Übersehen wird bei all diesen bewussten oder unbewussten (Selbst-) Referenzen, dass die Welt im Zuge eines derart flachen Aufbaus eine lineare Strecke bleibt, in der sich keinerlei Hierarchien oder Strukturen bilden können, abgesehen von denen, die schon in der Synopsis festgehalten sind (Das gefräßige Mutterreich droht jegliche autarke Kolonie im Universum zu assimilieren – Punkt). Von Denis Villeneuves famoser Literaturadaption „Dune“ mag man diesbezüglich gerade völlig verwöhnt sein, aber für ein erstes Kapitel einer Filmreihe, die frecherweise bereits als lebensfüllende Endlos-Franchise vorausgeplant ist, wird bemerkenswert wenig Aufbau betrieben, um den massigen Leib, der noch im Aufbau begriffen ist, später tragen zu können. Womöglich aus Furcht, den Zuschauer mit allzu öden Dialogen zu verlieren (und öde wären sie wohl auch geworden, wenn man die im Endschnitt gelandeten Dialogfetzen als Grundlage heranzieht), flüchtet man sich lieber gleich in Sternenkriege, auf dass die orangenen und blauen Leuchtspuren einem nur so um die Ohren fliegen. Und: Je mehr Zeitlupe, desto cooler der Gegenschlag – auch wenn die wahre Genugtuung womöglich erst in der sinnlos zurückgehaltenen Langfassung aufgehen wird, wenn hoffentlich etwas mehr Impact zu sehen ist, denn in der hier rezensierten Fassung, ja, soll man sie nun wirklich Kinofassung nennen, da verpuffen die Einschläge wie trockene Luft – egal ob Hammer auf Schädel oder Laserstrahlen in Brustkörbe.
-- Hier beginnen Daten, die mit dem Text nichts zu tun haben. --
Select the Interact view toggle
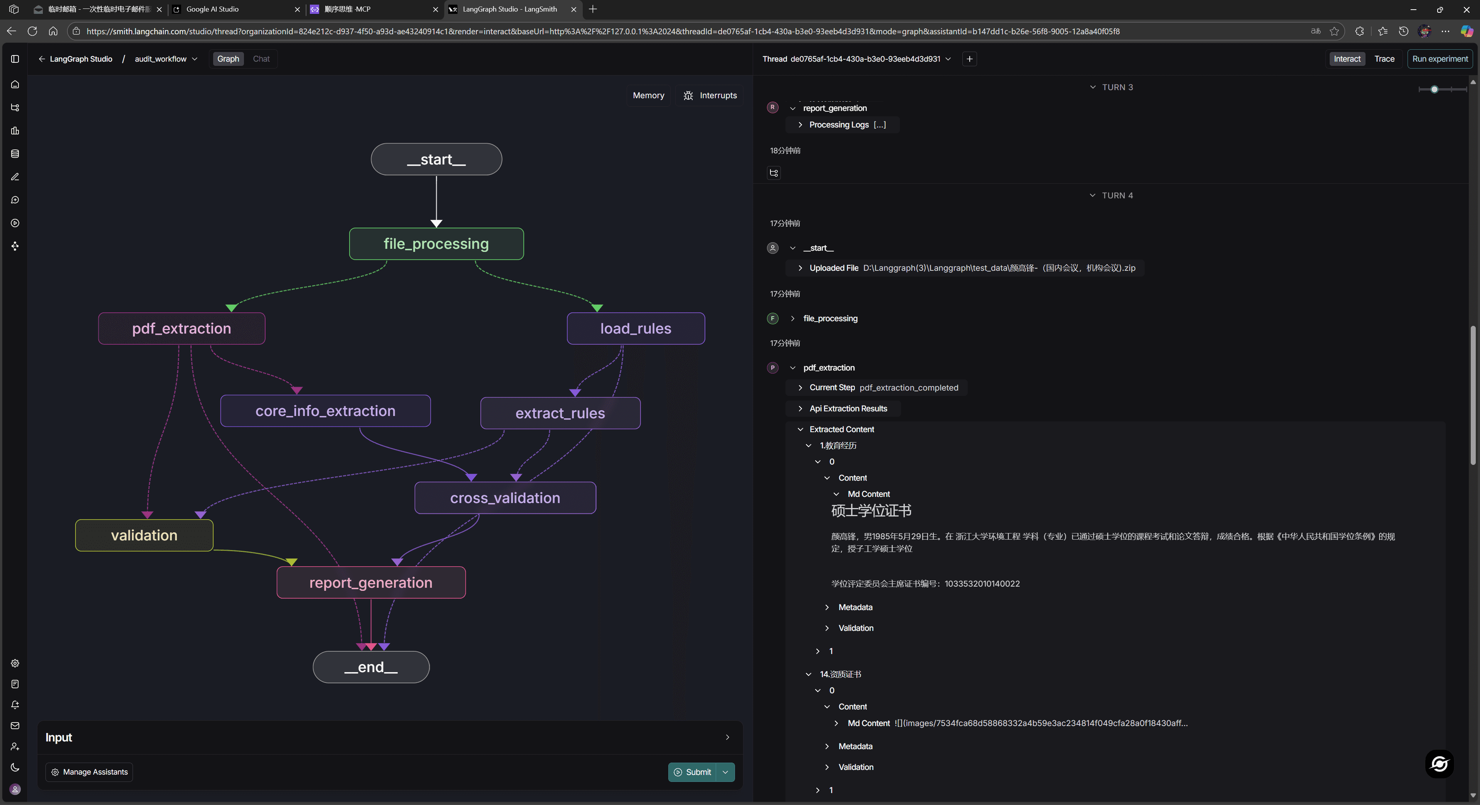 (x=1347, y=59)
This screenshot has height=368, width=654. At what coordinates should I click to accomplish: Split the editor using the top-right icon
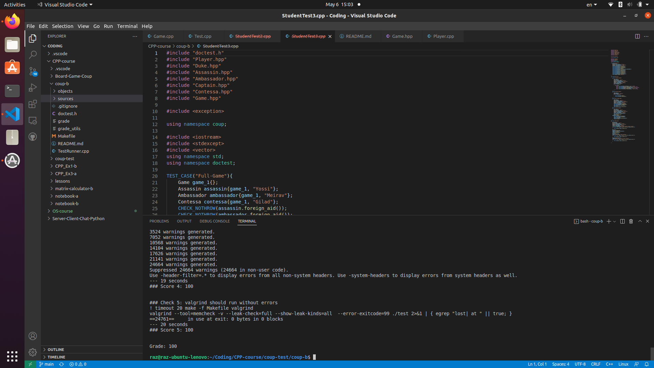[637, 36]
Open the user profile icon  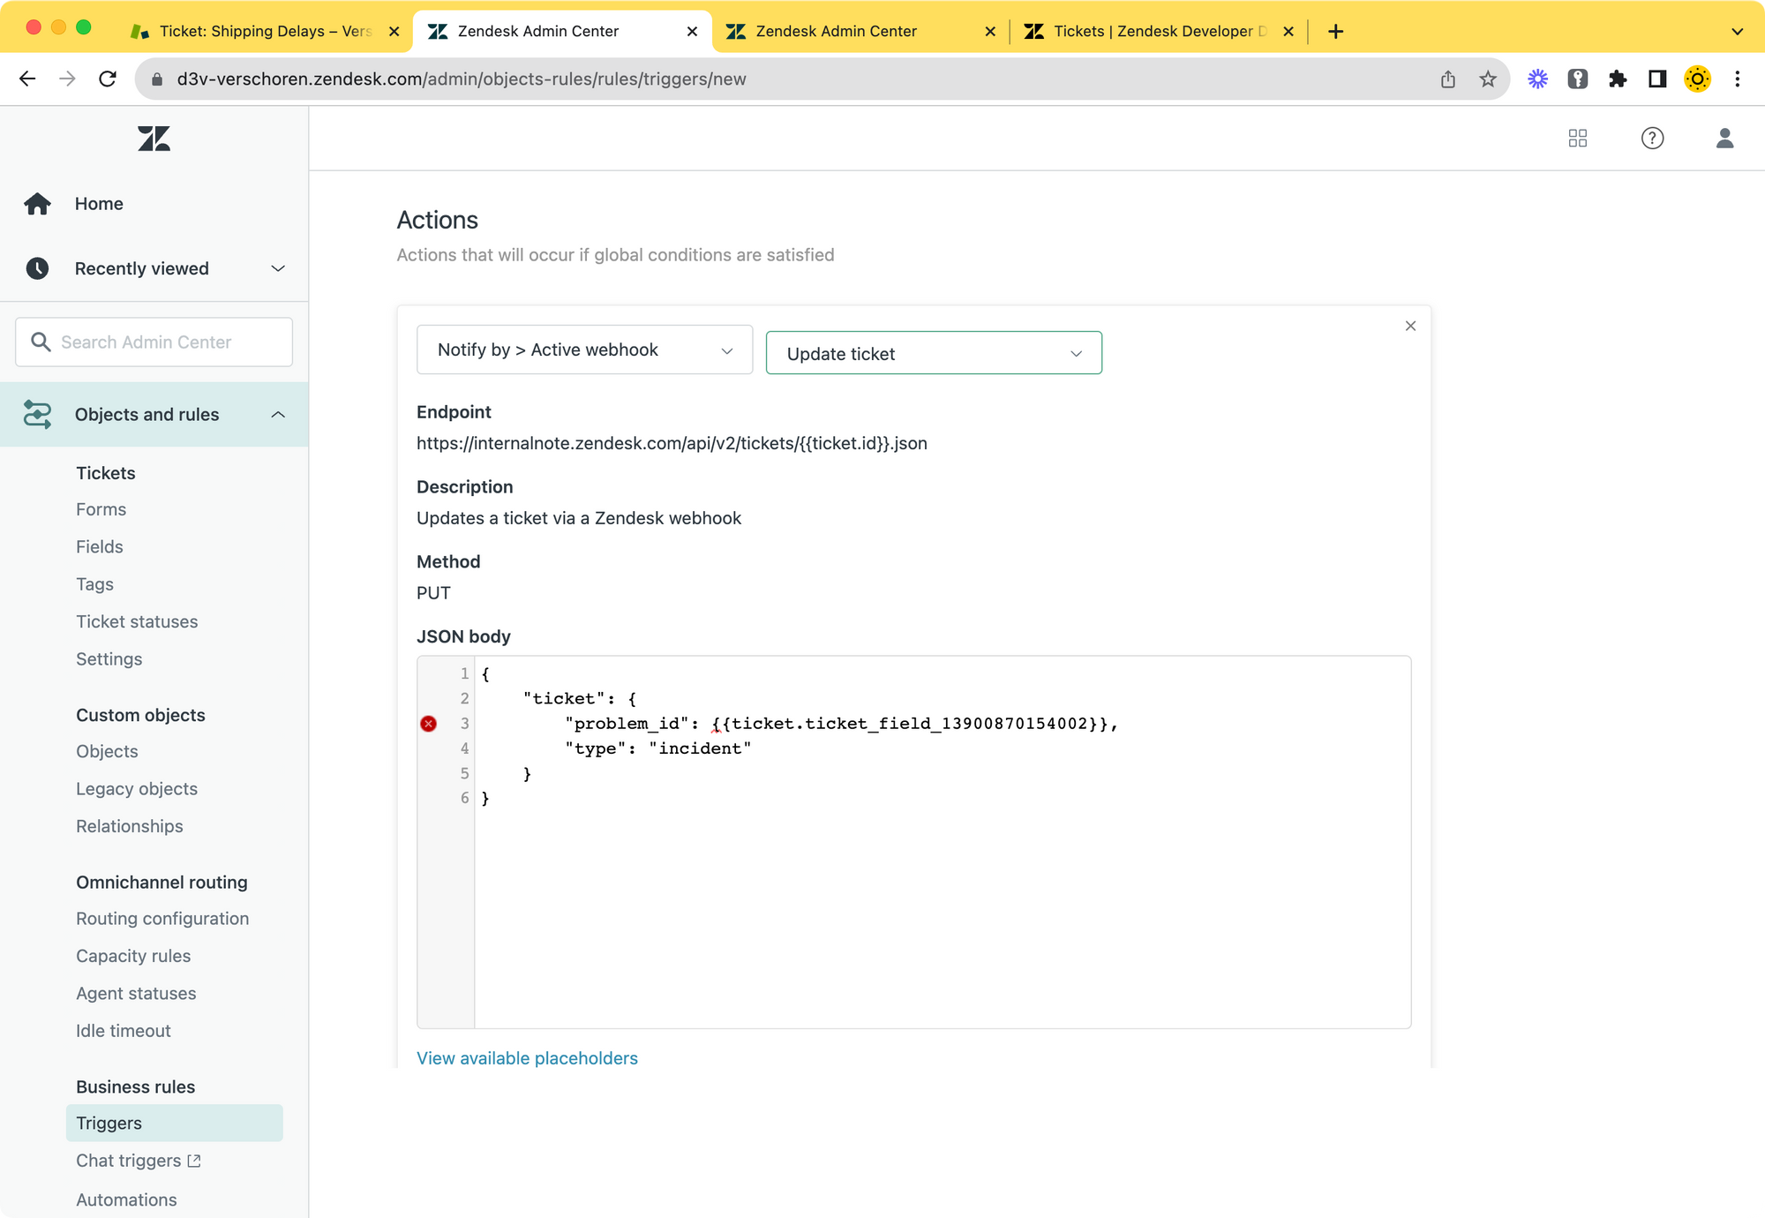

Eine massive Hypothek nimmt „Rebel Moon“ jedenfalls schon jetzt mit in die Pläne des nächsten großen Netflix-Events, das bereits begonnen hat, sämtliche Feiertage in Beschlag zu nehmen, kaum dass „Star Wars“ vorerst nur noch in abgeschotteter Serienform weiterlebt, wohingegen die Kinoleinwand weiter verwaist bleibt. Wie langlebig Snyders gestreamter Traum bleiben wird, muss sich erst noch herausstellen. Mit „Teil 1 – Kind des Feuers“ wurden aber denkbar schlechte Entscheidungen für einen ersten Teil getroffen. In einem wenig originellen Produktionsdesign zwischen industriellem Futurismus und Fantasy-Agrikultur bricht sich ein ungefiltertes Chaos aus Filmverweisen Bahn, die weniger von Respekt vor den eigenen Vorbildern zeugen als vielmehr von der eigenen Einfalls- und Ideenlosigkeit. Selbst der ähnlich katastrophal aufgebaute „Jupiter Ascending“ profitierte zumindest noch von der absurden Selbstironie der Wachowskis, die der stets bedeutungsschwanger inszenierende Zack Snyder in der Form nicht kennt. Wer auf diese Weise ein Königreich zu errichten versucht, dem könnte es schon mit dem gezielten Faustschlag eines Narren wie ein Kartenhaus zusammenbrechen. Vielleicht schon im zweiten Kapitel. Spencer, übernehmen Sie.
Gute
“Rebel Moon – Teil 1: Kind des Feuers” ist seit 23. Dezember 2023 exklusiv über Netflix abrufbar. Vorerst wird nur eine kürzere Schnittfassung gezeigt. Für einen späteren Zeitpunkt ist bereits eine längere Schnittfassung angekündigt.